Fasten the balloon or bag
Fasten the neck of the balloon around the rim of the drinks bottle, or the plastic bag using the hair tie, careful to not let any of the powder fall into the vinegar yet.
Upend the balloon or plastic bag
Upend the balloon or plastic bag quickly to let all of the powder fall into the vinegar, whilst keeping it sealed around the rim of the bottle.
Watch the balloon start to inflate!
Try other ingredients
Try this experiment again with another powder which look similar to bicarbonate of soda e.g. flour or icing sugar. Does the balloon still inflate?
- Chemical reactions happen when chemicals, (e.g. the acid ‘vinegar’ and the base ‘sodium bicarbonate’) are changed into something new, in this case, a gas – carbon dioxide, which blows up the balloon.
- When you substitute the sodium bicarbonate with something that looks similar, icing sugar, the reaction doesn’t work anymore because the icing sugar doesn’t have the same chemical properties as the sodium bicarbonate.
Real life science at the Crick
Acids can also be found in living things. For example, chemical reactions involving amino acids are needed for growth, including of the bacteria that cause disease.
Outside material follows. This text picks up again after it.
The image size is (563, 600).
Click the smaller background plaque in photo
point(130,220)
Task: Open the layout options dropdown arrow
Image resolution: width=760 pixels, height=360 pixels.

Scientists at the Crick are investigating how the bacterium that causes the disease tuberculosis (TB) can be killed by antibiotics. Scientists have found that tuberculosis can be treated by giving people a drug that looks a lot like the amino acid the bacteria need to grow.
But just like in our experiment, even though it looks similar, this time the chemical reaction doesn’t work so the bacteria can’t grow properly. By understanding this process, scientists can design better drugs to treat TB.